Copy out the items running from the line containing "Given: Click the カート(送料込み) legend label" down to the line containing "Click the Grep", replacing "legend label" with "legend entry" and leaving everything else unchanged.
——————————
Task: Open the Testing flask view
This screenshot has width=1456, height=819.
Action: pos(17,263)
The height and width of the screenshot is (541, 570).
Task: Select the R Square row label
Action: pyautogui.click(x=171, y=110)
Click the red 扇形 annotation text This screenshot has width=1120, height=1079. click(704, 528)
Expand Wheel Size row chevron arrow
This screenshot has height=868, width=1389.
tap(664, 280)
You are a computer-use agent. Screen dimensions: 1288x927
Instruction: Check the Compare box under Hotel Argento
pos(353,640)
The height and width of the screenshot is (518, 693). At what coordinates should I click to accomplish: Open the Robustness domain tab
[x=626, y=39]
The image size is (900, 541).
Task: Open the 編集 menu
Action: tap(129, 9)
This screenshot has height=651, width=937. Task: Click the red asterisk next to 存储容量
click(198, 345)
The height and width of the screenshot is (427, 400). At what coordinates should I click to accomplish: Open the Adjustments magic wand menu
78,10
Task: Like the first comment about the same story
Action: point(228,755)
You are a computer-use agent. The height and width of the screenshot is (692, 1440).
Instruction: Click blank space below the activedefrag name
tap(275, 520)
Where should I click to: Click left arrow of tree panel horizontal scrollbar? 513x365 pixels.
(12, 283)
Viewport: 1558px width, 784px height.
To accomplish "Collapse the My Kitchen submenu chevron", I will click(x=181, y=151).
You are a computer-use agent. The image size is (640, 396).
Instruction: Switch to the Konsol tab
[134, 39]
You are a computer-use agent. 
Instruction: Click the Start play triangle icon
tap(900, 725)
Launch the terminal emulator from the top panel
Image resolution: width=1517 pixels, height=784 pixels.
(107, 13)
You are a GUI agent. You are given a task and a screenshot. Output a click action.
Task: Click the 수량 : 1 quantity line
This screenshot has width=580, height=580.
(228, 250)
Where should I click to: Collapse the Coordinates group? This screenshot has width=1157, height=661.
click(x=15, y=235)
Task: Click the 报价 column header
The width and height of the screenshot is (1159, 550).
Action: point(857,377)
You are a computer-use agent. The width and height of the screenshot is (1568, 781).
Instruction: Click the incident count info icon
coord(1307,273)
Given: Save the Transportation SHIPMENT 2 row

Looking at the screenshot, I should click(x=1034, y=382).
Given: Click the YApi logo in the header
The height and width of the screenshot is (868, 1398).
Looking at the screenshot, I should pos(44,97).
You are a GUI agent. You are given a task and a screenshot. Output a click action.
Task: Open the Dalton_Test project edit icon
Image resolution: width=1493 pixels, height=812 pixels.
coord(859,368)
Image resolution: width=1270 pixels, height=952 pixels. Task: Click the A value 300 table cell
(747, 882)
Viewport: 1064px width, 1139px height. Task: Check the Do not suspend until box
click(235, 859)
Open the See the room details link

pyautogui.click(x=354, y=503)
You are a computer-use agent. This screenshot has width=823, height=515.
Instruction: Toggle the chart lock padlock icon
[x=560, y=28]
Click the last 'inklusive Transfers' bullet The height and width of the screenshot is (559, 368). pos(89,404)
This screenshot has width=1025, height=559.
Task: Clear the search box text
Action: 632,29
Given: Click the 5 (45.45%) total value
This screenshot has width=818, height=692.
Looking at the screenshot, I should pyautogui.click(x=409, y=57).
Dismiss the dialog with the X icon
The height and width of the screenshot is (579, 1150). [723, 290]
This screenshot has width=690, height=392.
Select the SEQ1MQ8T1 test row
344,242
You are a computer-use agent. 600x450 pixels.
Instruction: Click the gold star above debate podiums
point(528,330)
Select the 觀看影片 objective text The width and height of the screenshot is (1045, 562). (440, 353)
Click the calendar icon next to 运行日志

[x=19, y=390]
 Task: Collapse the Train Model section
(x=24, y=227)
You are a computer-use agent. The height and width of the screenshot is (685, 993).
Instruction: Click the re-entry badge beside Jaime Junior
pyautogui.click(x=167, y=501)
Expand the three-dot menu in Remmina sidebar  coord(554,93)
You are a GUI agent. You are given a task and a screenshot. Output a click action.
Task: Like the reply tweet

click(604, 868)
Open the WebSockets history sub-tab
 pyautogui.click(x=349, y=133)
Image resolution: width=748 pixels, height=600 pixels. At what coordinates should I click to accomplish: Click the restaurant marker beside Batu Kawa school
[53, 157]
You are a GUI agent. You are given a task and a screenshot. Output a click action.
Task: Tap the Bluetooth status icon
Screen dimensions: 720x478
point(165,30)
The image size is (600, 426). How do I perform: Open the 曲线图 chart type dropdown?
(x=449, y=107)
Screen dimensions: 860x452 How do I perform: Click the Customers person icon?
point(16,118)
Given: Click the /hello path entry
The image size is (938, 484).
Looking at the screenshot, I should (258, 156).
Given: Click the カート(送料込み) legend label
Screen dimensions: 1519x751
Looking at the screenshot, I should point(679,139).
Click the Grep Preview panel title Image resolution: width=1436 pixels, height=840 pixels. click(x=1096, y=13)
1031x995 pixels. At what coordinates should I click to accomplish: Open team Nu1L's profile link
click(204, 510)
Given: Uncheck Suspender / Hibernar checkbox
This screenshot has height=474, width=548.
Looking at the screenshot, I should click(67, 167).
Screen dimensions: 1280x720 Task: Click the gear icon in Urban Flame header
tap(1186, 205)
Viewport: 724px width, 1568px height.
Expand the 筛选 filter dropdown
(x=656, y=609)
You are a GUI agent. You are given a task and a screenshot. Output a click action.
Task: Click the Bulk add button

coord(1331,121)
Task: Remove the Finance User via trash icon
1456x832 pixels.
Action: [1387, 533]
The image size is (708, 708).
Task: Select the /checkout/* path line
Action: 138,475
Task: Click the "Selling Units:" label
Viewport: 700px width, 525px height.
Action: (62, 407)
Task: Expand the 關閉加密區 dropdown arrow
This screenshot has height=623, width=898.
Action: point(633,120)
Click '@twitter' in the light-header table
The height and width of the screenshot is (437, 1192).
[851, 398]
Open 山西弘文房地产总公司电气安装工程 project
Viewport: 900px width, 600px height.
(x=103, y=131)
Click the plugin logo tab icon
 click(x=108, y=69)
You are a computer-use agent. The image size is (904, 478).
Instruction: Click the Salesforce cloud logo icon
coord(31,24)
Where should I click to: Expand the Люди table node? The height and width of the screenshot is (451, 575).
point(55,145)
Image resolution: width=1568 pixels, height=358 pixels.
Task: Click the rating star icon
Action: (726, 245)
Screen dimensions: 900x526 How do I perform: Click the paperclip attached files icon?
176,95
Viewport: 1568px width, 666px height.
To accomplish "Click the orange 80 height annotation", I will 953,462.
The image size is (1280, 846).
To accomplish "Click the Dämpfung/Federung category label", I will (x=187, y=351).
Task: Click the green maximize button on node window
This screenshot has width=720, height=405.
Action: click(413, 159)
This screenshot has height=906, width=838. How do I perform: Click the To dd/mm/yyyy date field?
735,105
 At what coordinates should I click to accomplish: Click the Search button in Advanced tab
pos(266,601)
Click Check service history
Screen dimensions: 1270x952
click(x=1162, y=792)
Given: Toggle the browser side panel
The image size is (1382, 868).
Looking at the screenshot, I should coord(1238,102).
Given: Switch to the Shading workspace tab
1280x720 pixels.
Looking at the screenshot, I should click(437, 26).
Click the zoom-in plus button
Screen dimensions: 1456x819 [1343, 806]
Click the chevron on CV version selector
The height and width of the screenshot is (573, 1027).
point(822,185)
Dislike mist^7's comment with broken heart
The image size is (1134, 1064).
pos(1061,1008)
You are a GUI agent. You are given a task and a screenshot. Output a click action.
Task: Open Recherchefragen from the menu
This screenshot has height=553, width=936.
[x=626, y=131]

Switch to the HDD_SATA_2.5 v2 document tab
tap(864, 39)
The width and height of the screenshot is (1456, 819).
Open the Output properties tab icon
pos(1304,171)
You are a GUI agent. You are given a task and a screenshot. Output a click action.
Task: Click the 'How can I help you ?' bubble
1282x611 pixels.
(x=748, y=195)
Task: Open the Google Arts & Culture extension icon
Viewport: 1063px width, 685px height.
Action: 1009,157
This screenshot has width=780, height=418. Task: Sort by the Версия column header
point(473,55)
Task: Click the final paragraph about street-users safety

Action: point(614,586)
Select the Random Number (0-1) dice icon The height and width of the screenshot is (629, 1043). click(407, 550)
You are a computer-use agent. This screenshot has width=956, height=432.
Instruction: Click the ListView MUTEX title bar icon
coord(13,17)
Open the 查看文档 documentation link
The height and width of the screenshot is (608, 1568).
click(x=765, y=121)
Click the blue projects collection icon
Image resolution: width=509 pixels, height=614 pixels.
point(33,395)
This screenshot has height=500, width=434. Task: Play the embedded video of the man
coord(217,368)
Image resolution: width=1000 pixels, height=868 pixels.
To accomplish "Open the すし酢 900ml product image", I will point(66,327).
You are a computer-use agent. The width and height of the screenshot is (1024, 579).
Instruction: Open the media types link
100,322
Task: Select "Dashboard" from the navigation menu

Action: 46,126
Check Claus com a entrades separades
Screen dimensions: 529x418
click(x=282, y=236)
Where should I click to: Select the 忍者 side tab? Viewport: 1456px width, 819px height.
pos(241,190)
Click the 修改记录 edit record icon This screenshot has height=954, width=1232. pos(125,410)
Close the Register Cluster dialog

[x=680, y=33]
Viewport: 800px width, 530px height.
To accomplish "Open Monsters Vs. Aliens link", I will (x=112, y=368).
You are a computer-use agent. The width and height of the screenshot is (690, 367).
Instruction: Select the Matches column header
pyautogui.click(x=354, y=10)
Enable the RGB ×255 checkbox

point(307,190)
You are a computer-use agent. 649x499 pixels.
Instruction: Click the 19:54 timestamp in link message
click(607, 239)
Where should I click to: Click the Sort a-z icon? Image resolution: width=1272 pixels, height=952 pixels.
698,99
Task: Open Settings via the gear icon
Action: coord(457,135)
——————————
## [SOLVED EXERCISE]
Given: Click the カート(送料込み) legend entry
Screen dimensions: 1519x751
Looking at the screenshot, I should point(679,139).
Click the Grep Preview panel title Image resolution: width=1436 pixels, height=840 pixels. click(x=1096, y=13)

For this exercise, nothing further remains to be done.